I'm trying to write my own Python code to compute t-statistics and p-values for one and two tailed independent t tests. I can use the normal approximation, but for the moment I am trying to just use the t-distribution. I've been unsuccessful in matching the results of SciPy's stats library on my test data. I could use a fresh pair of eyes to see if I'm just making a dumb mistake somewhere.

Note, this isn't so much of a coding question as it is a "why isn't this computation yielding the right t-stat?" I give the code for completeness, but don't expect any software advice. Just help understanding why this isn't right.

My code:

import numpy as np
import scipy.stats as st

def compute_t_stat(pop1,pop2):

    num1 = pop1.shape[0]; num2 = pop2.shape[0];

    # The formula for t-stat when population variances differ.
    t_stat = (np.mean(pop1) - np.mean(pop2))/np.sqrt( np.var(pop1)/num1 + np.var(pop2)/num2 )

    # ADDED: The Welch-Satterthwaite degrees of freedom.
    df = ((np.var(pop1)/num1 + np.var(pop2)/num2)**(2.0))/(   (np.var(pop1)/num1)**(2.0)/(num1-1) +  (np.var(pop2)/num2)**(2.0)/(num2-1) ) 

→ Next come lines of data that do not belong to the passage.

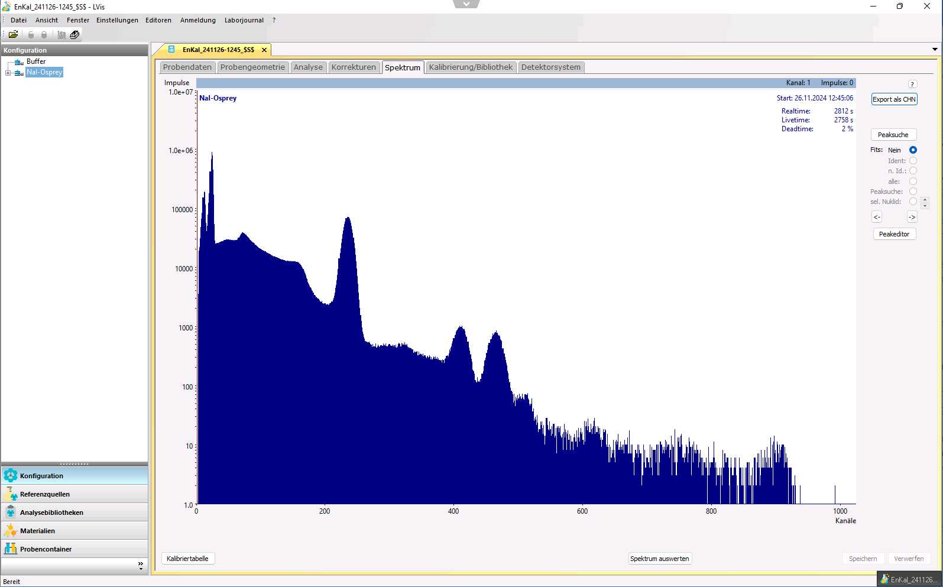Click the 'Export als CHN' button
Viewport: 943px width, 587px height.
(x=894, y=99)
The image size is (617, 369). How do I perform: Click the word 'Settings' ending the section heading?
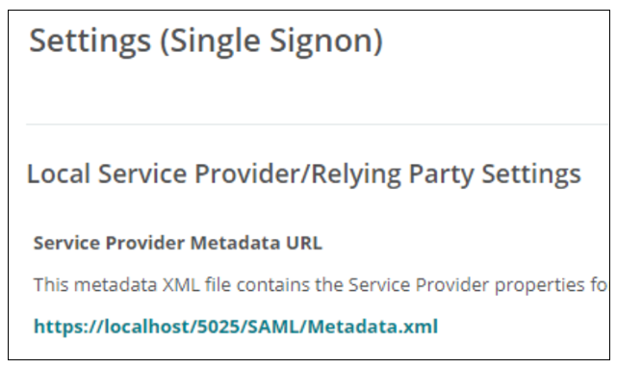(x=531, y=174)
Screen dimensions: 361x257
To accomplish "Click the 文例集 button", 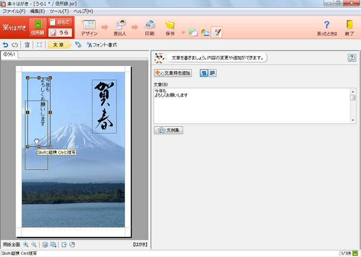I will [168, 130].
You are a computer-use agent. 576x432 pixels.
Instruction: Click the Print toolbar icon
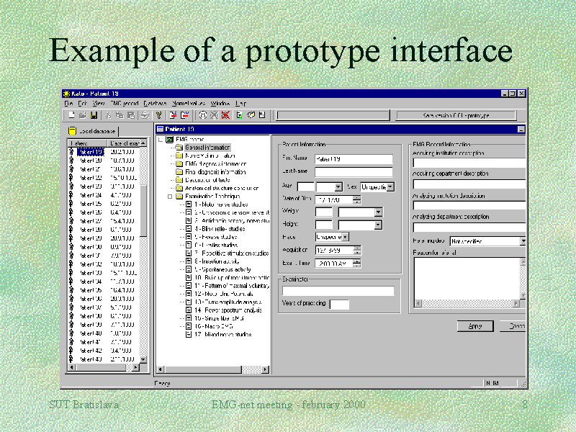(145, 115)
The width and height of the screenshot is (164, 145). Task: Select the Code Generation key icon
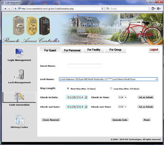(19, 97)
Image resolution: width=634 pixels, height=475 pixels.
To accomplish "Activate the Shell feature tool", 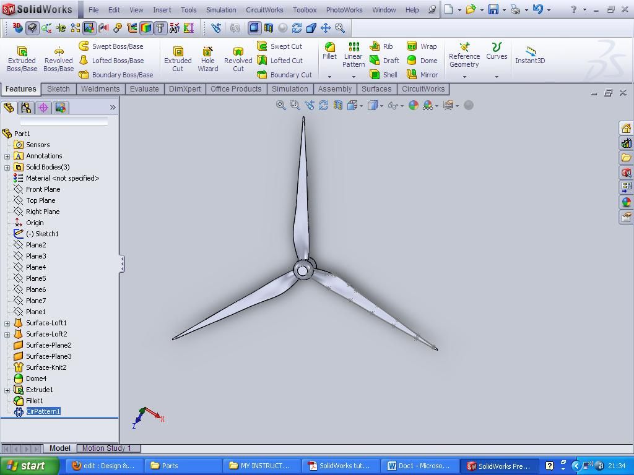I will click(x=384, y=75).
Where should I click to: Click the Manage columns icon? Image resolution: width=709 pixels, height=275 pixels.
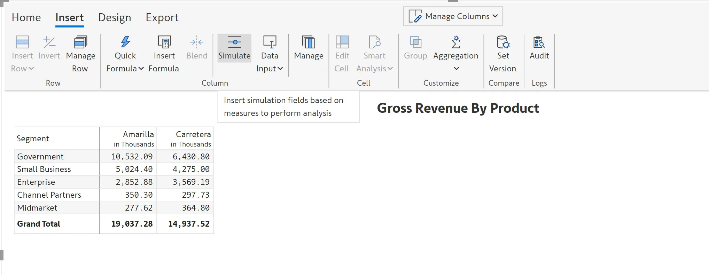309,42
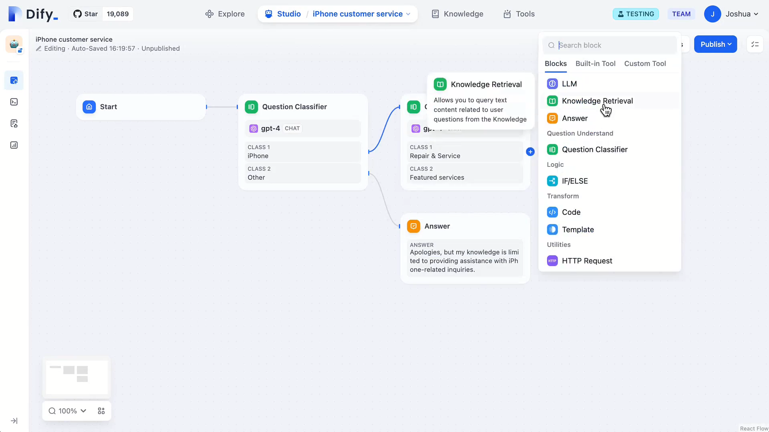The height and width of the screenshot is (432, 769).
Task: Switch to the Built-in Tool tab
Action: coord(595,63)
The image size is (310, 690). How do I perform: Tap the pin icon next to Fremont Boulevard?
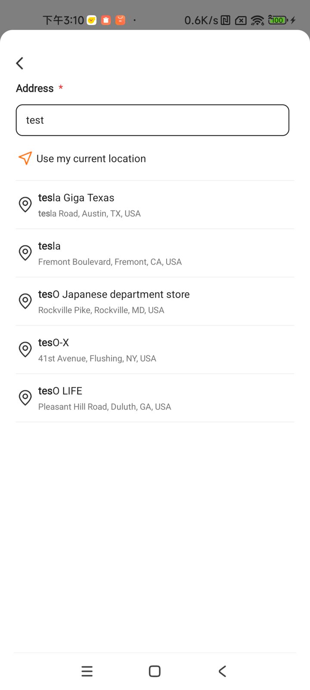point(25,253)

    # Am I computing this wrong?
    # It should just come from the CDF like this, right?
    # The extra parameter is the degrees of freedom.

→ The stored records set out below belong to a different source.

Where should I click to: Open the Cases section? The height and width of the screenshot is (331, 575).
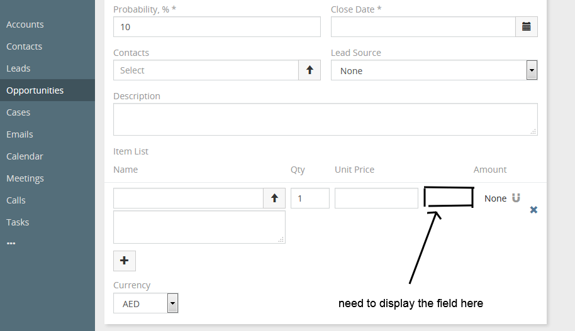click(18, 112)
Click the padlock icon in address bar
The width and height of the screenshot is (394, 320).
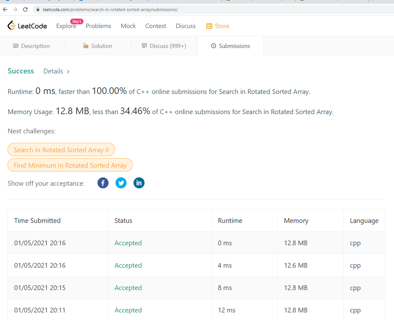(38, 9)
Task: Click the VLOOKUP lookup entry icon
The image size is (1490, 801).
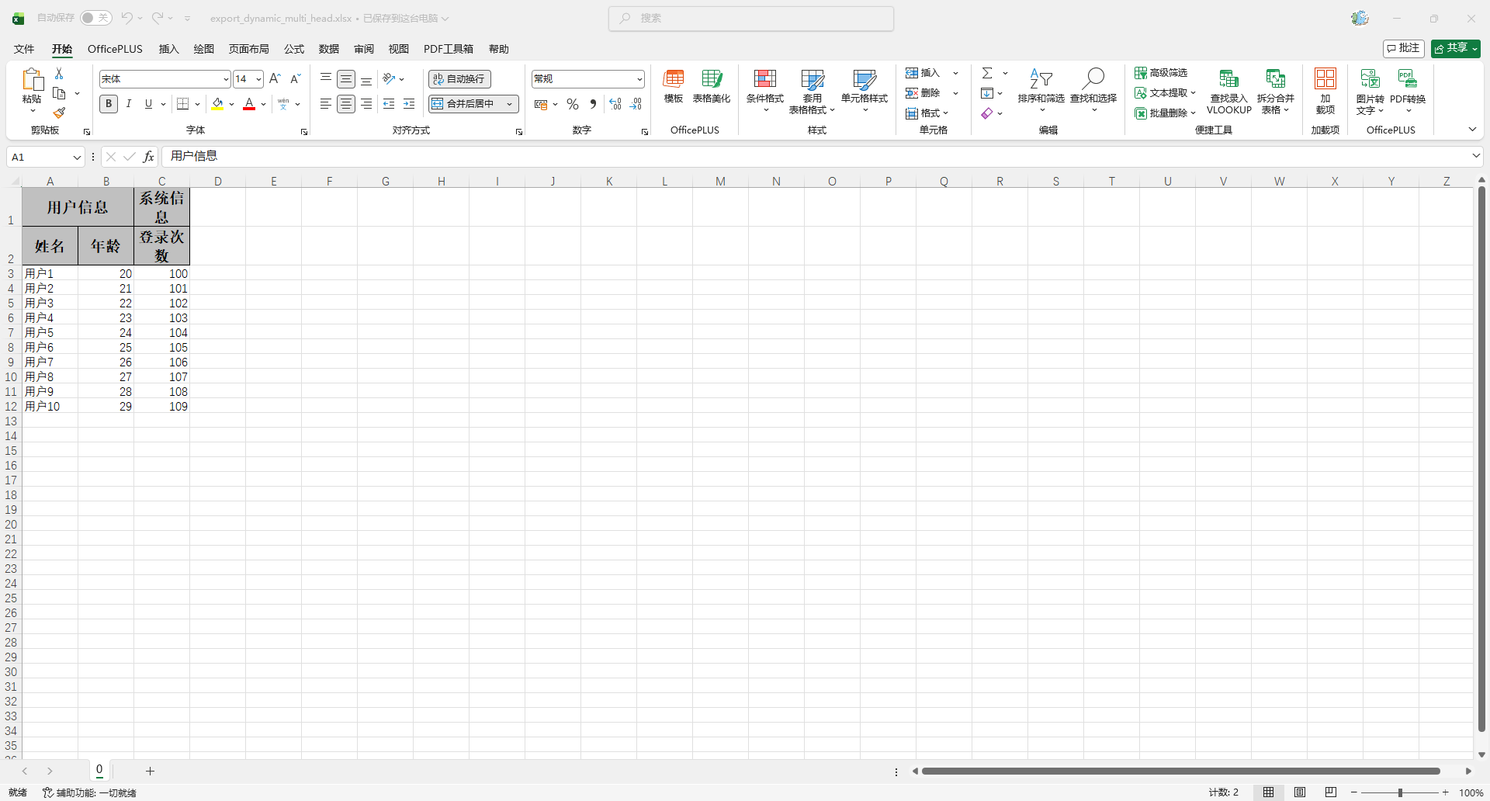Action: [1228, 79]
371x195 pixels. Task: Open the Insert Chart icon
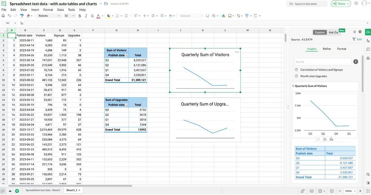pos(223,16)
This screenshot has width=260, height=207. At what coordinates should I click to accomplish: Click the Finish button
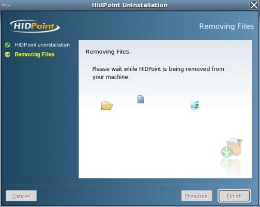coord(234,196)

    one_tailed_p_value = 1.0 - st.t.cdf(t_stat,df)
    two_tailed_p_value = 1.0 - ( st.t.cdf(np.abs(t_stat),df) - st.t.cdf(-np.abs(t_stat),df) )    


    # Computing with SciPy's built-ins
    # My results don't match theirs.
    t_ind, p_ind = st.ttest_ind(pop1, pop2)

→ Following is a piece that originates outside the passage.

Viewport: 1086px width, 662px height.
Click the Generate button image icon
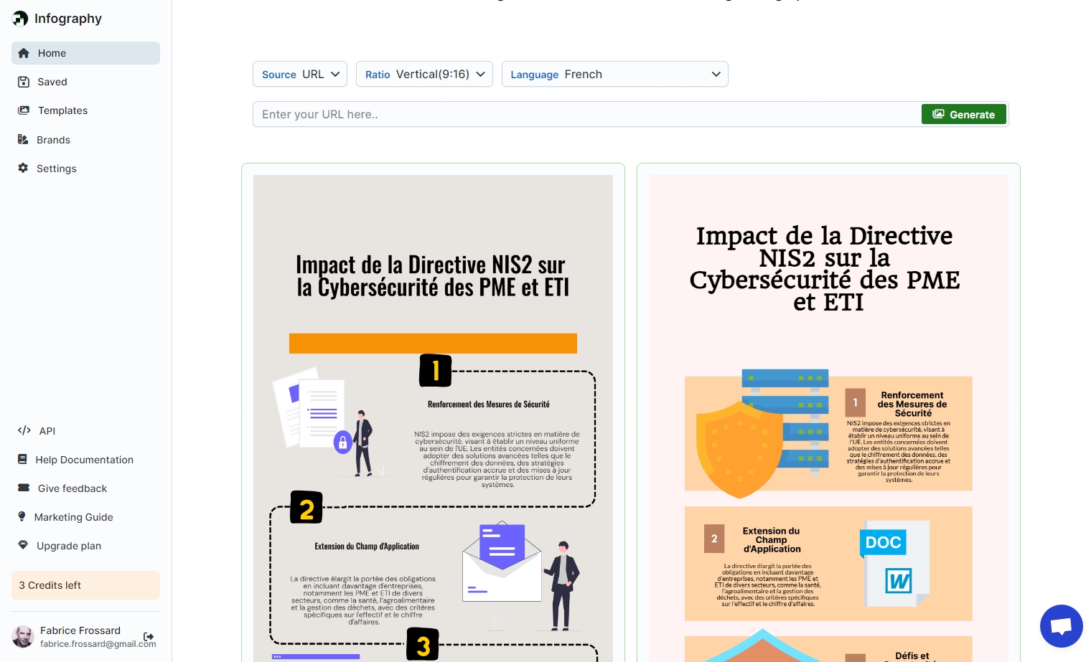[939, 113]
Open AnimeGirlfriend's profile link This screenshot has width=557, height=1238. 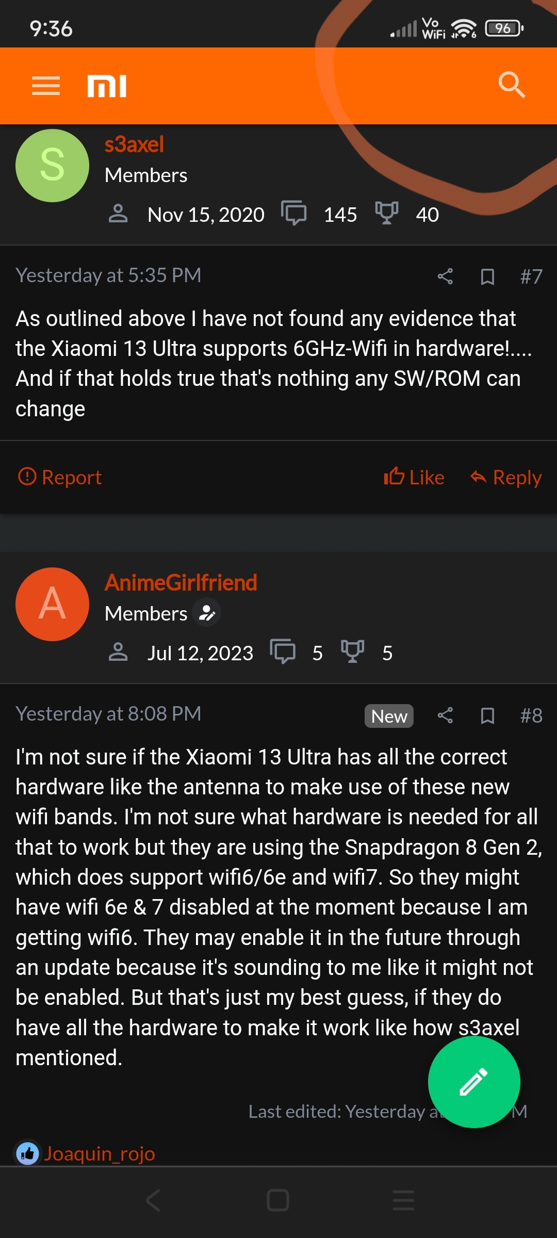click(181, 583)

    return t_stat, one_tailed_p_value, two_tailed_p_value, t_ind, p_ind

Update:

After reading a bit more on the Welch's t-test, I saw that I should be using the Welch-Satterthwaite formula to calculate degrees of freedom. I updated the code above to reflect this.

With the new degrees of freedom, I get a closer result. My two-sided p-value is off by about 0.008 from the SciPy version's… but this is still much too big an error so I must still be doing something incorrect (or SciPy distribution functions are very bad, but it's hard to believe they are only accurate to 2 decimal places).

Second update:

While continuing to try things, I thought maybe SciPy's version automatically computes the Normal approximation to the t-distribution when the degrees of freedom are high enough (roughly > 30). So I re-ran my code using the Normal distribution instead, and the computed results are actually further away from SciPy's than when I use the t-distribution.

Best Answer

By using the SciPy built-in function source(), I could see a printout of the source code for the function ttest_ind(). Based on the source code, the SciPy built-in is performing the t-test assuming that the variances of the two samples are equal. It is not using the Welch-Satterthwaite degrees of freedom.

I just want to point out that, crucially, this is why you should not just trust library functions. In my case, I actually do need the t-test for populations of unequal variances, and the degrees of freedom adjustment might matter for some of the smaller data sets I will run this on. SciPy assumes equal variances but does not state this assumption.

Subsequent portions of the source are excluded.